From the perspective of policy period and coverage territory, the liability coverage of the ADCF applies to bodily injury and property damage and losses occurring during the policy period and to covered pollution cost or expense arising out of accidents occurring during the policy period, all within the coverage territory.
For products coverage, the territory is limited worldwide, because, unlike the CGL coverage forms, the ADCF requires that the product be sold for use in the aforesaid coverage territory. The CGL coverage forms, on the other hand, have no requirement that the product be sold for use within the coverage territory. Thus, with globalization in vogue, the CGL policy, unlike the ADCF, accommodates businesses who make or sell products within the coverage territory for export around the world.
However, what needs to be understood is how the ADCF responds in the event of claim or lawsuit.

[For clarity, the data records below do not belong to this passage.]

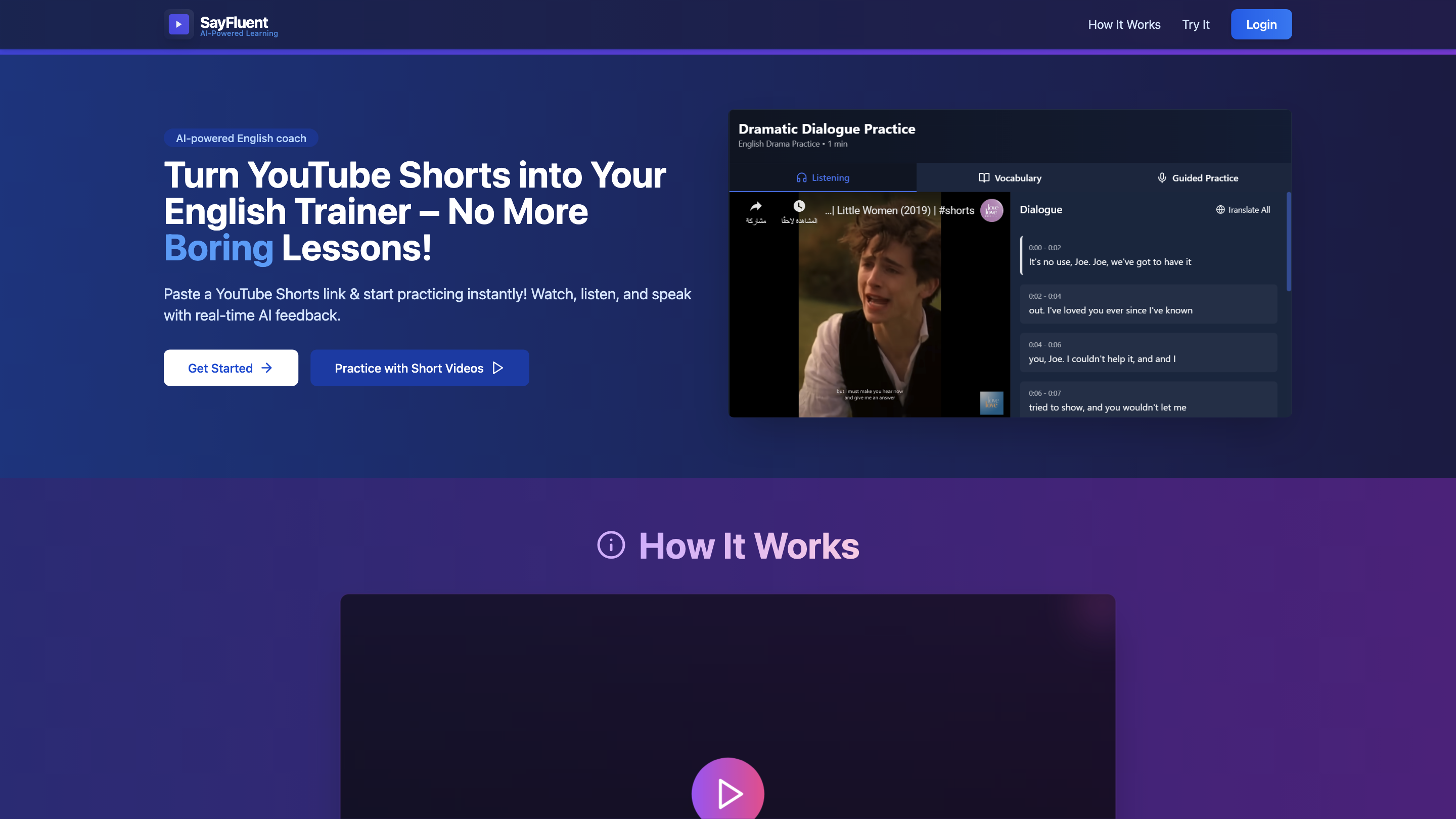Click the Translate All globe icon
1456x819 pixels.
(1220, 210)
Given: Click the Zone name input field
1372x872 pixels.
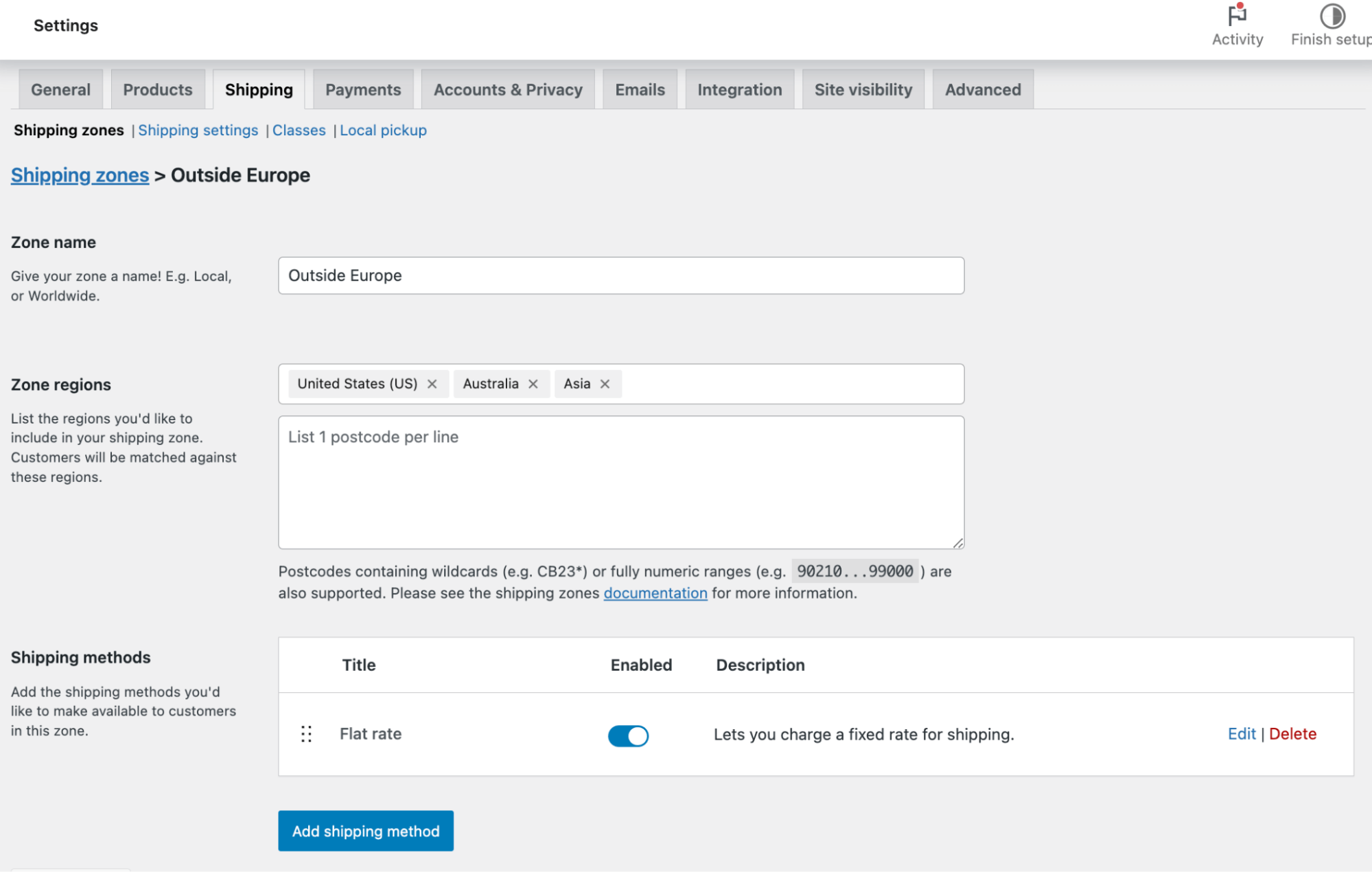Looking at the screenshot, I should point(620,275).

This coverage form states that, while coverage applies anywhere in the world (subject to certain limitations), the insured’s responsibility to pay damages is determined in a lawsuit on the merits, within the United States of America, its territories and possessions, Puerto Rico or Canada. Whether the suit necessarily must be the original suit is not readily apparent. A literal reading of the coverage form wording reveals no requirements that the original suit be brought within the U.S., its territories, possessions, Puerto Rico or Canada. Therefore, it is conceivable that a suit originally filed in a foreign country could be dismissed (without prejudice) and refiled later in the U.S. with the amount of damages later decided in a foreign country. The significance of this option will obviously vary with the facts surrounding the strategy behind the choice of venue as it relates to the issues.

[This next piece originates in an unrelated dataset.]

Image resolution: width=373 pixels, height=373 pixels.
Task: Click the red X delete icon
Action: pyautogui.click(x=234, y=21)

Note also that if a product produces a claim, rather than a lawsuit, that claim does not have to be brought within one of those places. Thus, if a customer in the United States takes a product to Mexico and an accident occurs there, products liability coverage should respond to the claim. However, if the claim culminates in a suit, it has to be brought within the coverage territory for coverage to apply, as stated above.
This worldwide coverage also applies if the insured rents, leases or borrows a car anywhere in the world. For example, if the insured is on a business trip to France and rents a car for week while there, the coverage territory under the ADCF is extended to France.
It is important to note that, while the auto dealers coverage form provides worldwide coverage for products under certain conditions, this worldwide coverage does not apply for any work performed by the insured in any territory other than the United States of America, its territories, possessions, Puerto Rico or Canada.
If other insurance applies by way of a policy issued by the same or an affiliated insurer, then the highest applicable limit of any one policy becomes the maximum limit available under all policies. If one policy, for example, has a limit of $500,000 and another has a limit of $100,000, the maximum limit available to the insured would be $500,000. However, if one (or more) of the policies specifies its limit as excess, this condition does not apply. If, in the previous example, the policy with the $500,000 limit were to be specified as excess insurance, the $100,000 limit would apply first and the $500,000 limit would apply to any amounts over the $100,000, up to an additional $500,000.
Finally, note that the common conditions form, IL 00 17, also has to be issued with the ADCF. These conditions govern how changes and assignments are to be made; how cancellation is to be effected and set out; the insurer’s right to examine books and records; the insurer’s right to make inspections and surveys, and to collect the premium from the first named insured.